Da Luglio si sono susseguite una serie di decisioni aventi effetto di legge che riguardano corruzione e  riciclaggio. Tutte che anno ricadute sull’amministrazione del nostro comune (da cui finora non è emersa alcuna decisione al riguardo, nonostante l’Assessore antimafia). Cominciamo con la prima, che riguarda l’applicazione di una normativa europea sulle obbligazioni e controlli cui sono tenuti banche e una serie di soggetti, fra cui i sono stati inseriti i comuni che superano i 15mila abitanti (VEDI) il comunicato del Consiglio dei Ministri).

…  è stata ampliata la platea dei soggetti qualificati come ‘persone politicamente esposte’ nei confronti delle quali devono essere effettuati controlli più approfonditi:……….. rientrano nella nozione anche i sindaci dei comuni con popolazione non inferiore a 15.000 abitanti e i vertici delle società da questi partecipate.

Buccinasco soggetto sensibile quindi. In concreto però cosa cambia e di che si tratta? Una spiegazione dettagliata la fornisce un sito specialistico per professionisti (VEDI). la questione in termini sostanziali la descrive anche ilfattoquotidiano.  Riepiloghiamola: il Italia è operante una norma che ha obbligato alla fornitura di tutti i dati sensibili per operazioni finanziarie in una banca dati nazionale: Archivio Unico Informatico.

Questa struttura fortemente voluta dalle strutture antimafia, consente agli addetti al controllo, di avere un esito immediato a ricerche su persone sotto indagine avendo tutte le operazioni in linea (banche, intermediari e professionisti vari). Ci siamo così dotati di un sistema dati unico e centrale, con evidenti vantaggi in tempestività e completezza delle ricerche, dagli effetti dissuasivi evidenti.
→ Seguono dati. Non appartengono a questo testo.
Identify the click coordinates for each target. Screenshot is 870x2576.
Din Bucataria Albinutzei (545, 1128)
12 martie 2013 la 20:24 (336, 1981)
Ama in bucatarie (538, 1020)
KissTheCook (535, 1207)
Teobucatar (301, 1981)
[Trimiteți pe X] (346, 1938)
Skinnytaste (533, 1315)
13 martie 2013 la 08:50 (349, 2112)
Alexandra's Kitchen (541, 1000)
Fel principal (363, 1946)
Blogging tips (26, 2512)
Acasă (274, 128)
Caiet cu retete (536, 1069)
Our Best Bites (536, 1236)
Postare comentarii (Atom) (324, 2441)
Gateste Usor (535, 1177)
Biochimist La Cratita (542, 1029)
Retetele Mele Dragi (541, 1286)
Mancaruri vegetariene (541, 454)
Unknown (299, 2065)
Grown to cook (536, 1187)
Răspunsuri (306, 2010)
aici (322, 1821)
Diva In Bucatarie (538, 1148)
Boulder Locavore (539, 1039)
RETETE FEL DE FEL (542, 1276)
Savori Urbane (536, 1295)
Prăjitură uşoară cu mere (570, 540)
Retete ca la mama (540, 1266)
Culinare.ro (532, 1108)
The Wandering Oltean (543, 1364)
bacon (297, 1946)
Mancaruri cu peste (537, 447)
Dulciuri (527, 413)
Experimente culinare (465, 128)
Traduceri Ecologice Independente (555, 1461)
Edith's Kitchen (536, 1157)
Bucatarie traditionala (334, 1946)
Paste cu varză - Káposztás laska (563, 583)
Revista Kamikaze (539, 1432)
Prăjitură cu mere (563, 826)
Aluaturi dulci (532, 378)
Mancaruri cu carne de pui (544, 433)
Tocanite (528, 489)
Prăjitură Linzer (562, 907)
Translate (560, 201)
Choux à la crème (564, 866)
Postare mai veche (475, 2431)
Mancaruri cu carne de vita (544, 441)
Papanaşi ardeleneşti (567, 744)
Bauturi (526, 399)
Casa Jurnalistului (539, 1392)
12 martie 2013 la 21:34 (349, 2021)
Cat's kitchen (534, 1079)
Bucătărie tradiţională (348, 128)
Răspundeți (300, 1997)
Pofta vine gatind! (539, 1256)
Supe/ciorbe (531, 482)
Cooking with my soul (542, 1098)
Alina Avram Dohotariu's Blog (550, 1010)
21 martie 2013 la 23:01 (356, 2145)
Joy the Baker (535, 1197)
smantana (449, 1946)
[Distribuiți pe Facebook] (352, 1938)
Con la norma europea gli obblighi di raccolta dati sono rimasti invariati; le sanzioni sono addirittura aumentate. Tuttavia l’obbligo del conferimento al big data è venuto meno, diventa facoltativo. L’effetto sostanziale è il venir meno di un’efficienza e tempestività investigativa, che adesso dovrà svolgersi presso centinaia di migliaia di professionisti… con l’efficienza che va a farsi benedire.

Che iL’archivio unico sia un effetto facilitante per transazioni a rischio riciclaggio e corruzione, è evidente.  Adottare una legge europea, unificante, su un tema così delicato e caldissimo, ma venendo meno  l’uso certo d’un sistema dati totale è un danno.  Riduce i trasferimenti di danaro entro i vari paesi dell’Unione ma è un vantaggio per chi ricicla, chi delinque; la corruzione. Se ne rende conto anche il governo che nello spiegare gli effetti della legge così si giustifica:

gli atti di recepimento di direttive dell’Unione europea non possono prevedere l’introduzione o il mantenimento di livelli di regolazione superiori a quelli minimi richiesti dalle direttive stesse (…)

Qualcosa di simile a: “siamo costretti ad applicarla così”. Il che è argomento ben povero: la condizione di un big data totale non sarà oggi possibile in tutti e 29 gli stati europei, ma è solo una questione di tempo.  Qualche anno, e potremmo essere tutti alla pari. Perché la norma europea allora non ha previsto l’obbligazione accordando tempi tecnici compatibili per tutti? Perché l’Italia non si è avvalsa della sua efficienza sostenendone l’utilità?

Domande che fanno male: abbiamo in Italia strutture composte di professionisti e magistrati di tutto valore, che portano risultati importanti. Togliere loro lo strumento così faticosamente, testardamente ottenuto, genera sconforto.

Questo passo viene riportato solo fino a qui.